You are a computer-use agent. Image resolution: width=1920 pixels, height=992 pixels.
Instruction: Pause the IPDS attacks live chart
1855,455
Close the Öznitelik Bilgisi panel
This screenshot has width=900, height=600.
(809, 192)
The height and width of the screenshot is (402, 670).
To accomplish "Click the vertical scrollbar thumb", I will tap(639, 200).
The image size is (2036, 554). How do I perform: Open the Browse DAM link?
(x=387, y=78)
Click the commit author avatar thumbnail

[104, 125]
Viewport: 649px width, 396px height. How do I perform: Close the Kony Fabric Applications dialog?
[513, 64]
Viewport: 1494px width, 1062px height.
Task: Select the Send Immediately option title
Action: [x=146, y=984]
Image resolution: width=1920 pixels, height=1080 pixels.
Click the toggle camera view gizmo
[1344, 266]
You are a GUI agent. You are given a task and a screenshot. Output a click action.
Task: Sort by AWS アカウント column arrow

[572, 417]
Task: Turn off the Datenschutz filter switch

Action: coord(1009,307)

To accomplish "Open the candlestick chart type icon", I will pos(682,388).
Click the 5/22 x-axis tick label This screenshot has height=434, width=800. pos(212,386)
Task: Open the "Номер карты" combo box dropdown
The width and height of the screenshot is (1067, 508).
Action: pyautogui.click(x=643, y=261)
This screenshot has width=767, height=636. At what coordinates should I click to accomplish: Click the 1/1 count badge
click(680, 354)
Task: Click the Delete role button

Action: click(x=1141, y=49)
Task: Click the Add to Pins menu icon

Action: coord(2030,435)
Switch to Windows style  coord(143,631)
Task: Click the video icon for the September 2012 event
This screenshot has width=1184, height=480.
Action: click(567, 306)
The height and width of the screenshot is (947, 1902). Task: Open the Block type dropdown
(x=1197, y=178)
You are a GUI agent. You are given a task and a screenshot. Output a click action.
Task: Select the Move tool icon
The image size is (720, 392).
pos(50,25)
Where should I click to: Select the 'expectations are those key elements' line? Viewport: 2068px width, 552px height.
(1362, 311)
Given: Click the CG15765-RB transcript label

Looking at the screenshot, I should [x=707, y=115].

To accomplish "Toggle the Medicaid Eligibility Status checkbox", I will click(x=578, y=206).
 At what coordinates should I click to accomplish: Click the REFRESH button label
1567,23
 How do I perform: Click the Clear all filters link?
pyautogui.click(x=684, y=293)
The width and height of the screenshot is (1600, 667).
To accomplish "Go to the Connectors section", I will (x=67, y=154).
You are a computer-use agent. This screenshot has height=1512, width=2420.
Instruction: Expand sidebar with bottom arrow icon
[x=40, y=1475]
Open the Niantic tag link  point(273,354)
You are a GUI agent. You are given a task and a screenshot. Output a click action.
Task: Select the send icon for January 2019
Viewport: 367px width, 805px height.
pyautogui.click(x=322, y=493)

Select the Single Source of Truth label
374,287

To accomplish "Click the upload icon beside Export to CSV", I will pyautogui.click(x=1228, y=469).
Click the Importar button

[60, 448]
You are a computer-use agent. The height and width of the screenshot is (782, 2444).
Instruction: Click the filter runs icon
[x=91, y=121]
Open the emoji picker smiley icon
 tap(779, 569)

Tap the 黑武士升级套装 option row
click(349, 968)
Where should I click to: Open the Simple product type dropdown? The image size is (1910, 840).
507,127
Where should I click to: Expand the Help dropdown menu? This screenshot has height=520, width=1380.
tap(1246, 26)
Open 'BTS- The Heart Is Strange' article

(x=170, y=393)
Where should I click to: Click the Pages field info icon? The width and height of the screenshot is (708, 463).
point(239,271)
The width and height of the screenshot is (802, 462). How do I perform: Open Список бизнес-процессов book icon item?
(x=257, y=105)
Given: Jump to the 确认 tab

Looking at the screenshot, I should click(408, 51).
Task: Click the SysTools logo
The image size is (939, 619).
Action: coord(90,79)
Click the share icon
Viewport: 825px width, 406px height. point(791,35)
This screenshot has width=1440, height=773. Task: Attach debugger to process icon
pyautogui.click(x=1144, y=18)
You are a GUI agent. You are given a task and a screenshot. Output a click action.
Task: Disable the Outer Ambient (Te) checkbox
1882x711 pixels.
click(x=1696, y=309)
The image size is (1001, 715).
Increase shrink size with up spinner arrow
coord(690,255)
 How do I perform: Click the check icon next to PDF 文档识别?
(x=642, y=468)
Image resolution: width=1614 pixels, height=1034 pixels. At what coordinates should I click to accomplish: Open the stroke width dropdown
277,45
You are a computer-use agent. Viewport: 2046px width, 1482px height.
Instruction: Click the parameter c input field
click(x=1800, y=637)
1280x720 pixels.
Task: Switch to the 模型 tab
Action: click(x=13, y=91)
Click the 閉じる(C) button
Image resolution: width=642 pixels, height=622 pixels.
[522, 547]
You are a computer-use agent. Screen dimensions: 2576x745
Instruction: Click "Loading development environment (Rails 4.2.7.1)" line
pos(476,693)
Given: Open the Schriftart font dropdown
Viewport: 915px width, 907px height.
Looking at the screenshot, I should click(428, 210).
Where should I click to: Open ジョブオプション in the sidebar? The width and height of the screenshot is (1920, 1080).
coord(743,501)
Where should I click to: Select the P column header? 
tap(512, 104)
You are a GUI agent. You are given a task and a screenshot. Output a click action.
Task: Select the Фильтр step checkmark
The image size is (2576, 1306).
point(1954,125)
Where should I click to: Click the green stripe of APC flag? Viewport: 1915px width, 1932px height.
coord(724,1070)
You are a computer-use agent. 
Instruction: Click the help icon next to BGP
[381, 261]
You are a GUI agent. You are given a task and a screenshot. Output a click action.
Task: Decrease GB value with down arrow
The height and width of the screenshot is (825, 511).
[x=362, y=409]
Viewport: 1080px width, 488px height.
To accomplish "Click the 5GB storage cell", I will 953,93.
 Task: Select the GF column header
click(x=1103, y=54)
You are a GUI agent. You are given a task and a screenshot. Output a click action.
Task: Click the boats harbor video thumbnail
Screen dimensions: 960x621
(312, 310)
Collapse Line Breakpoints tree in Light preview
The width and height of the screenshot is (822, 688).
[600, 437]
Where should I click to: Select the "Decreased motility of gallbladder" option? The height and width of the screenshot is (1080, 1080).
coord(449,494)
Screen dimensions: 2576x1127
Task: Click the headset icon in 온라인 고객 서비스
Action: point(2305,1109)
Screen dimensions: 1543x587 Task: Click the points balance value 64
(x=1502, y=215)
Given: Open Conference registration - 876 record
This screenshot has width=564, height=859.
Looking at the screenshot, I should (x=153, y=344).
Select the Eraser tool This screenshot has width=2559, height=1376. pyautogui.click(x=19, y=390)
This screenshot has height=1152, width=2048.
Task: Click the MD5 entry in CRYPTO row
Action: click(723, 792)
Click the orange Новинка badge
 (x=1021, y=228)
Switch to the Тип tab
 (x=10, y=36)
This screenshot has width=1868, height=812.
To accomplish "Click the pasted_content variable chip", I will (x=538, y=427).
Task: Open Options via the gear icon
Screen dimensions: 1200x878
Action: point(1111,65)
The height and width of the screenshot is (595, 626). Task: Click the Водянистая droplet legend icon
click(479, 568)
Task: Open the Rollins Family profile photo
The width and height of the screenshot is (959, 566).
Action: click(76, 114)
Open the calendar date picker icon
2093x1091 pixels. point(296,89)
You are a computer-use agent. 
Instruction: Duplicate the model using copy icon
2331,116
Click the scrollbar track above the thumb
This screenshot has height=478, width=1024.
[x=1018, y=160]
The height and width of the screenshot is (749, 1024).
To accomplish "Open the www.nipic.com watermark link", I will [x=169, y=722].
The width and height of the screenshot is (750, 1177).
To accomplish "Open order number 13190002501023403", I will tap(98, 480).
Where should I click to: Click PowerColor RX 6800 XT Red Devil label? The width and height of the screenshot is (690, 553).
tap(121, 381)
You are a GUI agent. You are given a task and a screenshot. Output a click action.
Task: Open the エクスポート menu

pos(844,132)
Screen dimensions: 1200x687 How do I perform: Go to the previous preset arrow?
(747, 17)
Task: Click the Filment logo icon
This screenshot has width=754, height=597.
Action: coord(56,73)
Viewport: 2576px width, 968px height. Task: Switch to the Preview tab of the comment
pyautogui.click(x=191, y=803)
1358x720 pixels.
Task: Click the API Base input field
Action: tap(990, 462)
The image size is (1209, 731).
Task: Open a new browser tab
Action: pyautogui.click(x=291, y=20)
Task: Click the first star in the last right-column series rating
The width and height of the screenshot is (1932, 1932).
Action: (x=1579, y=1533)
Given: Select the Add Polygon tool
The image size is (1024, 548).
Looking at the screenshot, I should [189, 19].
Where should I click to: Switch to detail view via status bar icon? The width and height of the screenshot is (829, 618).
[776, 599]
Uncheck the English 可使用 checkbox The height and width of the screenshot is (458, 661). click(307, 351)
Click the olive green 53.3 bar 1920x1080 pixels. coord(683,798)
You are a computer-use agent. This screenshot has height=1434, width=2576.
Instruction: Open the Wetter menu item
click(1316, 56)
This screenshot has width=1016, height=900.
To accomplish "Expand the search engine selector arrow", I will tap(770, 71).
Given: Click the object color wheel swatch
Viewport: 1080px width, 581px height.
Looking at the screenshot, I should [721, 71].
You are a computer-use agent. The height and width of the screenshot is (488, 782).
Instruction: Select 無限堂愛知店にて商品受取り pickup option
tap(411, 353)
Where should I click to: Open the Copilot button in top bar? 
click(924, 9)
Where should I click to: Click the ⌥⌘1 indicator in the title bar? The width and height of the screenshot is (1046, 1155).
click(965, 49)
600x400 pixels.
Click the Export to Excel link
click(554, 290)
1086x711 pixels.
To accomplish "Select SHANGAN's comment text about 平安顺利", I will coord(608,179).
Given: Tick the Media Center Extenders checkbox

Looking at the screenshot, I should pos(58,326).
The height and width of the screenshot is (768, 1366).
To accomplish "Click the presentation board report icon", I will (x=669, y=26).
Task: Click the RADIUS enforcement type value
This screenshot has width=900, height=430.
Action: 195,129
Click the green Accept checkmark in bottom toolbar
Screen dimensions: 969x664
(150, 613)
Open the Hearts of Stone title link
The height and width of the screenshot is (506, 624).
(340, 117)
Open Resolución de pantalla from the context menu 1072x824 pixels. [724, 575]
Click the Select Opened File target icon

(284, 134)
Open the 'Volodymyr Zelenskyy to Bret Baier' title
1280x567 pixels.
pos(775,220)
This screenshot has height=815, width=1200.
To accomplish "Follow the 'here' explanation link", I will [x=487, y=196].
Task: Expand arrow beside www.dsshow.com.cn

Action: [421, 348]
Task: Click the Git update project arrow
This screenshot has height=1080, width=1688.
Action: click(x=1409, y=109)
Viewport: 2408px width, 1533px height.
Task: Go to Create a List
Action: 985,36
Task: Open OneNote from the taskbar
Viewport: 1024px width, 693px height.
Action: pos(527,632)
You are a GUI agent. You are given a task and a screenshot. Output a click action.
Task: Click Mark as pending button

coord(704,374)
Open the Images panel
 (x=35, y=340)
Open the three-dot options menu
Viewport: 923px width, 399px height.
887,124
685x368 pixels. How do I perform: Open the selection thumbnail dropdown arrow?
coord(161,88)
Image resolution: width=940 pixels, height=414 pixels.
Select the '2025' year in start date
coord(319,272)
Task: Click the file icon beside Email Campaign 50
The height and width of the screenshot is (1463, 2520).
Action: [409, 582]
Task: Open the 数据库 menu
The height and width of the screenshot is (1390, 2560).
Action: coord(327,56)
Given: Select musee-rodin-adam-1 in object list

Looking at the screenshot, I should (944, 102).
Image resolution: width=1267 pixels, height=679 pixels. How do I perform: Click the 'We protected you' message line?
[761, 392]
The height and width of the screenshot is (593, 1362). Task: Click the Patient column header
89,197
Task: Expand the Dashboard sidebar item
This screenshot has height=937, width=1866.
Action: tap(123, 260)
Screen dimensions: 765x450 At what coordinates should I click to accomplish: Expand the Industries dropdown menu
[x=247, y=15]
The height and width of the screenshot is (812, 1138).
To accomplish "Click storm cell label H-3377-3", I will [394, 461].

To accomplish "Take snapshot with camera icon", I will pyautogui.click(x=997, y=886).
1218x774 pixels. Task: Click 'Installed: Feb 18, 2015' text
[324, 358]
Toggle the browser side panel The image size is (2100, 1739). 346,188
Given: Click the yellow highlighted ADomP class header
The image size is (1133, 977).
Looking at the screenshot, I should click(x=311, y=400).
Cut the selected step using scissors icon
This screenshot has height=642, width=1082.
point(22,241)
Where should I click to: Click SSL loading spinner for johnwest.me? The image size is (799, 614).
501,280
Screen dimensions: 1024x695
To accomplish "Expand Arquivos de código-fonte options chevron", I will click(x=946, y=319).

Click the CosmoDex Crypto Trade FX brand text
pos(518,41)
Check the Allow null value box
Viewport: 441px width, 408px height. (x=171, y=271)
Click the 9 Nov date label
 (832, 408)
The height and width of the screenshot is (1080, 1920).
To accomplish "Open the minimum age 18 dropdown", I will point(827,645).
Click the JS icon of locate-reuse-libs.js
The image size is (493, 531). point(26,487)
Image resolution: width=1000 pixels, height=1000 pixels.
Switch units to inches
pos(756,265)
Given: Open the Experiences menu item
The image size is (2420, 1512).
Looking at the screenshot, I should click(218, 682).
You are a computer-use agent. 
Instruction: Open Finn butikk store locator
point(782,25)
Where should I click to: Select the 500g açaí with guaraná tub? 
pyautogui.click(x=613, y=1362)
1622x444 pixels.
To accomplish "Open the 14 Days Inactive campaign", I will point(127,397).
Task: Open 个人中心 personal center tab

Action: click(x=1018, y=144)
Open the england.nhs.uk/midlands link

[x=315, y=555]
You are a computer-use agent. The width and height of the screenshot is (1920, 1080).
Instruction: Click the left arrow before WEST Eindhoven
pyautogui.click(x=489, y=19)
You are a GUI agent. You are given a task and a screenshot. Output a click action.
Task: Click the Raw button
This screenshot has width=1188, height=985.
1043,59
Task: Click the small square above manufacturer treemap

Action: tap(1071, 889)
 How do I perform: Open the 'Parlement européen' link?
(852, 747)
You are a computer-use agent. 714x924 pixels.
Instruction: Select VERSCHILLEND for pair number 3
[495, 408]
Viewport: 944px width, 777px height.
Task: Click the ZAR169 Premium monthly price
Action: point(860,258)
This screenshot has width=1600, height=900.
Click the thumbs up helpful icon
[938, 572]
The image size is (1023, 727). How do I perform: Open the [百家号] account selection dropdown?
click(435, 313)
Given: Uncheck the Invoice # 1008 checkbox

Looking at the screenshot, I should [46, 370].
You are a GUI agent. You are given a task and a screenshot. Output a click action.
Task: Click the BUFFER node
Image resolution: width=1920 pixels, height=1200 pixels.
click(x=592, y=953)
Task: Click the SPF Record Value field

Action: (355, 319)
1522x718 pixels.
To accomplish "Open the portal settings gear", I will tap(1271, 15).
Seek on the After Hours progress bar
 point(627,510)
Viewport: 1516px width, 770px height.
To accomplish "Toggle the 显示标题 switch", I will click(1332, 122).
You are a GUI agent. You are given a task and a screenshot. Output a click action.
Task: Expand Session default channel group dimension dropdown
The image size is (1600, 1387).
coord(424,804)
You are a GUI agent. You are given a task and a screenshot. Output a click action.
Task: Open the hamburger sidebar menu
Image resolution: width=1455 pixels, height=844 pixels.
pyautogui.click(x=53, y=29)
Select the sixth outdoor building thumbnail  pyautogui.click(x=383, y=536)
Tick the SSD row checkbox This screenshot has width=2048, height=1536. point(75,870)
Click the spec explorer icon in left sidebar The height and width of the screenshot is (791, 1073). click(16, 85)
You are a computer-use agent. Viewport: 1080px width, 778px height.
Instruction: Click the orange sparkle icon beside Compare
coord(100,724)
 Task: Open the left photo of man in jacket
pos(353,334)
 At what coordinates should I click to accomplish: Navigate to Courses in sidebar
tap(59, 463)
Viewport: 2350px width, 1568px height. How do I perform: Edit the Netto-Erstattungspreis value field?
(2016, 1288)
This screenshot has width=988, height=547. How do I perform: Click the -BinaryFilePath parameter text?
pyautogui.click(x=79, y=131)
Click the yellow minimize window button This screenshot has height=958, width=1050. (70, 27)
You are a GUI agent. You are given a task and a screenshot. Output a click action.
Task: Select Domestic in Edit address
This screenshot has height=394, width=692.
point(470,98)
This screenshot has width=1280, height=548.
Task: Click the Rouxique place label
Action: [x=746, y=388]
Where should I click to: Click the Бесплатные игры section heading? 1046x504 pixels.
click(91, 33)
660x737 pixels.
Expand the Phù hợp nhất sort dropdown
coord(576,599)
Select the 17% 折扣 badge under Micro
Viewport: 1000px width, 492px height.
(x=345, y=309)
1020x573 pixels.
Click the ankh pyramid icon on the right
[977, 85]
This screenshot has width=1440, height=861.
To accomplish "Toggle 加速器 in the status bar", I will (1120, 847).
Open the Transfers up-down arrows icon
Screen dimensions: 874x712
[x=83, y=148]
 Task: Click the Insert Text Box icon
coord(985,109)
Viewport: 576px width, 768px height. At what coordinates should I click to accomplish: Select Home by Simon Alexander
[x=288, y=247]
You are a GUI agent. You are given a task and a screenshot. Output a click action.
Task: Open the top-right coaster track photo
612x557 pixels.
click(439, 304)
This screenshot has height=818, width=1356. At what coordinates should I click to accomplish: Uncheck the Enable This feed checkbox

Instructions for the task: Give back every line from the items above that contains the word "column".

Task result:
Task: Sort by AWS アカウント column arrow
Where should I click to: Select the P column header? 
 Task: Select the GF column header
Task: Click the first star in the last right-column series rating
The height and width of the screenshot is (593, 1362). Task: Click the Patient column header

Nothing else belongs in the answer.